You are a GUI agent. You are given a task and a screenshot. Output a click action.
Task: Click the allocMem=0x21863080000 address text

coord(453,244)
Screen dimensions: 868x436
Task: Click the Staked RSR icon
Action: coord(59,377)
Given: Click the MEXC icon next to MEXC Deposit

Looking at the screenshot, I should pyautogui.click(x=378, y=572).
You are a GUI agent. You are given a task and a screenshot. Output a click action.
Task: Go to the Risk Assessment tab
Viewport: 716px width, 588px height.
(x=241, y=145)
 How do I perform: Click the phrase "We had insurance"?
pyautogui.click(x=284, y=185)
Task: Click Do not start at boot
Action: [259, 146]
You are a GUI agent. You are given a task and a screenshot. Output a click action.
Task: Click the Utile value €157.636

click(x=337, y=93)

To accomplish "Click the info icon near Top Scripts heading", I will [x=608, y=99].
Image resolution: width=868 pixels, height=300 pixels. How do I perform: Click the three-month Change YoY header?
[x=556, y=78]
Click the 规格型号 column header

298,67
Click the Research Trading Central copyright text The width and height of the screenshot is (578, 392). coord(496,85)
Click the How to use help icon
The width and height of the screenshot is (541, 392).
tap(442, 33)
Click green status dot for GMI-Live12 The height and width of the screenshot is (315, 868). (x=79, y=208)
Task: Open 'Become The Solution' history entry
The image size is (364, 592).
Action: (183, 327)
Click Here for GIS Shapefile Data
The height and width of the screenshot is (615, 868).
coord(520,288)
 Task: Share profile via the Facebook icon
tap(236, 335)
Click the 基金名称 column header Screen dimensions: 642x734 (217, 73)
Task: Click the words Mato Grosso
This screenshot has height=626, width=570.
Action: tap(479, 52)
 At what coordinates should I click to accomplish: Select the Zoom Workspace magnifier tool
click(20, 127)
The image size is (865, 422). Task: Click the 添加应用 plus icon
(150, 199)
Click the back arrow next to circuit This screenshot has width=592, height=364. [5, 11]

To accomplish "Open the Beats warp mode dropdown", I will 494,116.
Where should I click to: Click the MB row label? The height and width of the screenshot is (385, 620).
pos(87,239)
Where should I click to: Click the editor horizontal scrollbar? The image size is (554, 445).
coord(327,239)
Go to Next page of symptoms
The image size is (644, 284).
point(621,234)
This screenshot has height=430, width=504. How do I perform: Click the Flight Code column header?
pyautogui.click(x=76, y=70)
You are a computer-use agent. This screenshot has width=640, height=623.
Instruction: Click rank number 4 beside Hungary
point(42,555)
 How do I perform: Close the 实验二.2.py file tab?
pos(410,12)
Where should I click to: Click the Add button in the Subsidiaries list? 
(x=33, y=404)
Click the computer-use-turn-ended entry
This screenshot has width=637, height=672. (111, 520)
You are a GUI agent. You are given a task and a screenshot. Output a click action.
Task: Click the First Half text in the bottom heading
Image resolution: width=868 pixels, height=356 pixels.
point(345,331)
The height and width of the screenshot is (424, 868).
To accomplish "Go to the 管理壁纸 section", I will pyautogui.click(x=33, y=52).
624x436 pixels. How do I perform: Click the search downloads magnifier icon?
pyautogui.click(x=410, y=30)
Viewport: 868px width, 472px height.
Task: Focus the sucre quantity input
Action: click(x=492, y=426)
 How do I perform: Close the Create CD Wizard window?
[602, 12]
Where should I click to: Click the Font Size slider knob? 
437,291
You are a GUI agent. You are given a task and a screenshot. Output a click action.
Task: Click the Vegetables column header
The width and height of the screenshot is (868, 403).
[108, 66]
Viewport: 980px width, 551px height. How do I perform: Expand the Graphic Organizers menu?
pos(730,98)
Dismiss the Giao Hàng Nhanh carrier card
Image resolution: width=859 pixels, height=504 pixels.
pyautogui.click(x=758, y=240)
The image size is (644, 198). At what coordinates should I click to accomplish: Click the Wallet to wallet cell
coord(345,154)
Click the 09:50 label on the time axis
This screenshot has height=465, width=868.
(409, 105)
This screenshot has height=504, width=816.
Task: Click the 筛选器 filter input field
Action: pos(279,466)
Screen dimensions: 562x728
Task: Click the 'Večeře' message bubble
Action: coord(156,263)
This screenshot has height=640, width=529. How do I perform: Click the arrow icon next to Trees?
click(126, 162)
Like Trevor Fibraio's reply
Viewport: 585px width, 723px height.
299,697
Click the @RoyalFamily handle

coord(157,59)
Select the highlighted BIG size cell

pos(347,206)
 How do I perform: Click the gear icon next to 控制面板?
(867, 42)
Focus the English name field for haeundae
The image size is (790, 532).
===============
:: TASK BRIEF ::
When you reach the line with "Task: Go to the Risk Assessment tab" in the records above, start writing out lines exactly, and stop once the line with "Task: Open 'Become" has been written; include nothing else.

:: TASK ANSWER ::
Task: Go to the Risk Assessment tab
Viewport: 716px width, 588px height.
(x=241, y=145)
 How do I perform: Click the phrase "We had insurance"?
pyautogui.click(x=284, y=185)
Task: Click Do not start at boot
Action: [259, 146]
You are a GUI agent. You are given a task and a screenshot. Output a click action.
Task: Click the Utile value €157.636

click(x=337, y=93)

To accomplish "Click the info icon near Top Scripts heading", I will [x=608, y=99].
Image resolution: width=868 pixels, height=300 pixels. How do I perform: Click the three-month Change YoY header?
[x=556, y=78]
Click the 规格型号 column header

298,67
Click the Research Trading Central copyright text The width and height of the screenshot is (578, 392). coord(496,85)
Click the How to use help icon
The width and height of the screenshot is (541, 392).
tap(442, 33)
Click green status dot for GMI-Live12 The height and width of the screenshot is (315, 868). (x=79, y=208)
Task: Open 'Become The Solution' history entry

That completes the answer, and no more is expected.